Monday 11/7 - Ran 2.5 miles (no breaks) in 29 minutes. 
Tuesday 11/8 - Weights with Turbo Jam. 8lbs when doing lower body and 5lbs for upper body. 


I also bought one of these...


Mine's blue though

It's called a foam roller. And it's used to massage your muscles. I used it back in high school when I was working out with my coach to increase my vertical. They had them at the gym and we would use them before working out. Awww...it felt so good! There are a bunch of videos on youtube on how to use this. It's simple and it really does feel like a great deep tissue massage. And yes, soreness will follow so drink lots of water! 
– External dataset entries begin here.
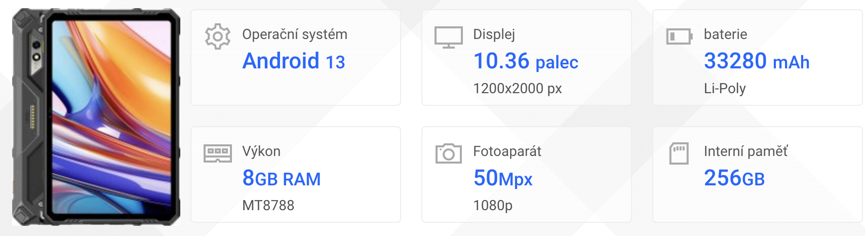Click the 10.36 palec display size

click(x=526, y=61)
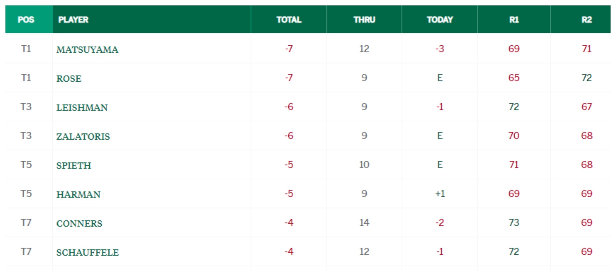The width and height of the screenshot is (616, 276).
Task: Click Rose's R1 score of 65
Action: (x=514, y=78)
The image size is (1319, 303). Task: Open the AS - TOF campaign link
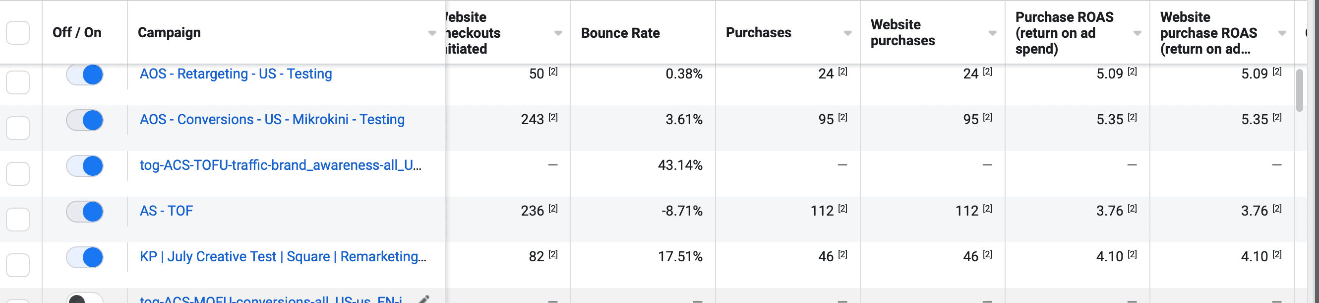point(166,211)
I am signing up for another 5k run December 17th. Does anyone want to join me?! It's $20 until the first of December and then $25 after that. It's at Victory Lanes...ride behind Water World/Wet N' Wild. Jingle Bell Run! Seriously let me know if anyone wants to join me! 

Monday, November 7, 2011

5k #2

7am
50 degrees
windy
overcast
freezing cold...to say the least!

Not my ideal weather for running, especially since all my training was in 80+ degree weather. NOT FUN! But I did it. And beat my previous time...by 10 seconds. 

After running the race, I was pretty ticked. My time sucked, my muscles were frozen...I started my period....ya...not a good day. Not much else to say about it. It was cold. HARD. And my sweet husband couldn't run due to his allergy to the cold. A whole other story, but he decided to not run.
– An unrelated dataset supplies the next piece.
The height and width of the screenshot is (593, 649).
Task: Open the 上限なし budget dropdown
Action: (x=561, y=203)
Anyway, after beating myself up over this race for a day, I realized it wasn't that big of a deal. I still completed it. And most importantly, I have still keep the weight and inches off that I've lost from training. So what's a time? It's all good. Especially when I was getting ready for church and I bravely decided to try on a skirt I haven't been able to wear for 2 years, without a bella band or the button unbuttoned...I bought it a long time ago and kept it cuz I liked it. As I put it on and buttoned it...it was BIG on me! I felt so awesome. 
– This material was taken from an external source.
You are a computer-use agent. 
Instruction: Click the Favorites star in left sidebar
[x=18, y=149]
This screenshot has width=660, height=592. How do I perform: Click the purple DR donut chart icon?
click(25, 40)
I have been running now for a month and I feel awesome. I haven't weighed or measured recently but that's fine. I like how I look in the mirror and more importantly how I feel. A month ago I was a size 12/14. (I was still wearing my maternity pants actually...I don't like the feeling of having a muffin top while standing. Sitting down...I can be OK with it...but not standing, YUCK!) So I never switched over to "real" pants. I am now in a size 8/10 depending on the brand. I tried some Lucky pants on, size 8, and they were huge. So...it all depends. My size 10 jeans I bought from target a month ago now don't fit me. Luckily they were on sale. But now I look like a scrub with baggy pants. Maybe in a week or so I'll go find some more sales and get new pants...it's getting cold. Today it hasn't gotten over 60 degrees and is overcast, windy and rainy. Jeans are a must! I actually need to get  a few tops too...mine are small. Man, I tell you! After a month of working out and I'm getting these kind of results! I absolutely love this! Putting my clothes on in the morning keeps me motivated for sure! 

On to my week's workouts! I've found an awesome website with awesome information on running. Runner's World. Searching around on there after my girls are asleep I have found lots of wonderful information. This week's workouts I'm increasing my weight with my weight training and I'm increasing the miles I run. I have been averaging around 9 miles a week and with a program I found each week I'll increase by 1 or 2. Intensity will also change. One day is normal, Second day faster. Third day slower but longer. I'm excited. I just wish it wasn't raining today so I could run today. Looks like it's Turbo Jam for me! :) 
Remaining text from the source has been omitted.